Mme Reillanne acquiesça. Son visage triste était un peu pâle, car elle se souvenait de la scène terrible qu’avait provoquée la révélation du scandale ancien.

— Eh bien voilà, vieux frère, j’insiste sur le mot ; figure-toi que Christiane est ma sœur de la main gauche. Personne ne s’en doute, sa mère est morte et notre père est mort. Seulement, il est juste que toi, son futur mari, tu sois au courant de l’histoire. Je suppose que cela ne change rien à tes sentiments ? interrogea-t-il, un peu alarmé par le silence de Bernard.

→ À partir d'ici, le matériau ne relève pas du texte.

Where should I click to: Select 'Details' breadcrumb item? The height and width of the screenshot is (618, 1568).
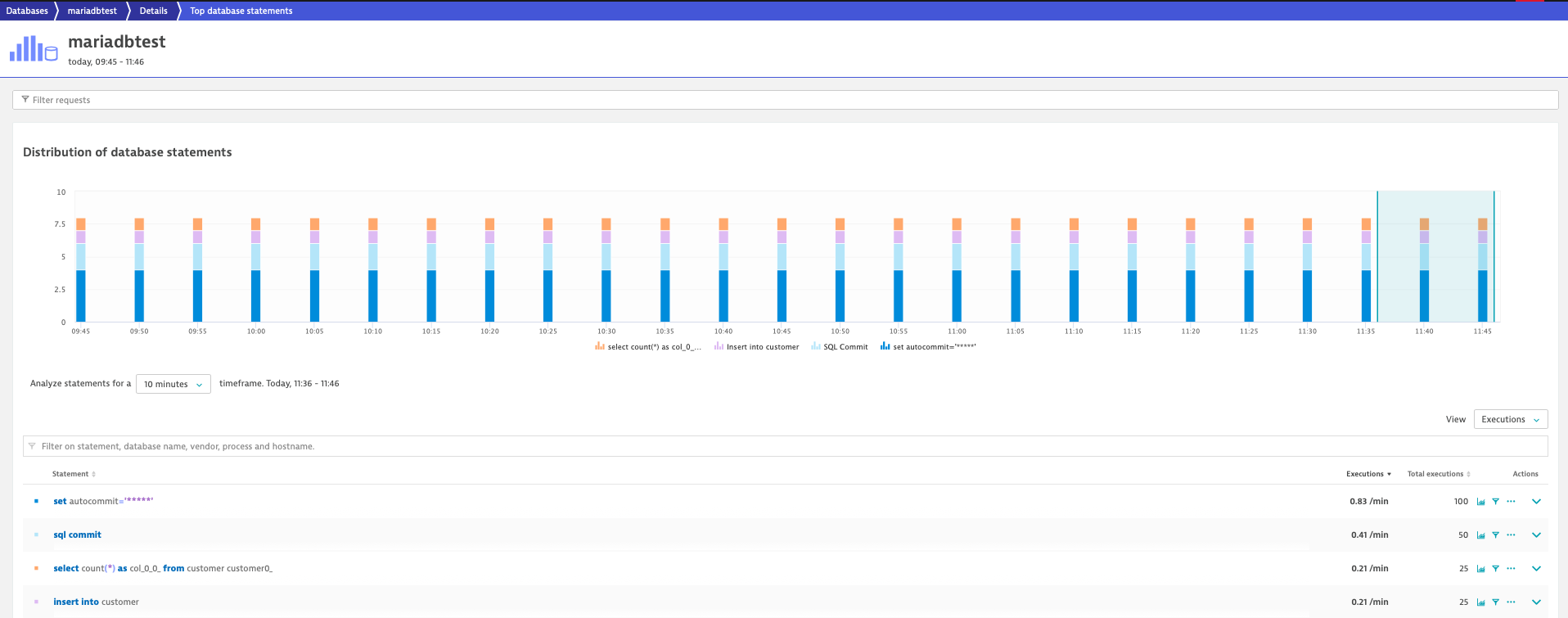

— Bien entendu, mais… ah ! c’est formidable. Il songeait à l’histoire entendue la veille.

— Qu’est-ce qui est formidable ? demanda Christiane, apparaissant entre les lauriers-roses.

— La gentillesse de ma petite sœur, dit Gaston avec un tendre sourire. Oui, je lui ai tout raconté. Mets-toi près de lui, vous avez été assez longtemps séparés. Et même, si vous avez envie de vous promener dans le jardin, d’où les roses nous envoient de tels parfums que j’en suis un peu gris, allez, mes enfants, je ne vous retiens pas !

Déjà, Christiane saisissait le bras de son fiancé quand, à nouveau, la sonnette retentit.

— Ah ! ça, quel est l’importun… maugréa Gaston. On ne peut même pas fiancer tranquillement sa sœur sans que tout le voisinage rapplique. Cachez-vous, vous deux.

Ils tentèrent de mettre à profit cet amical conseil, mais ils avaient à peine fait dix pas dans l’allée que déjà l’impeccable Mariette annonçait :

— Mademoiselle et Monsieur de la Palud.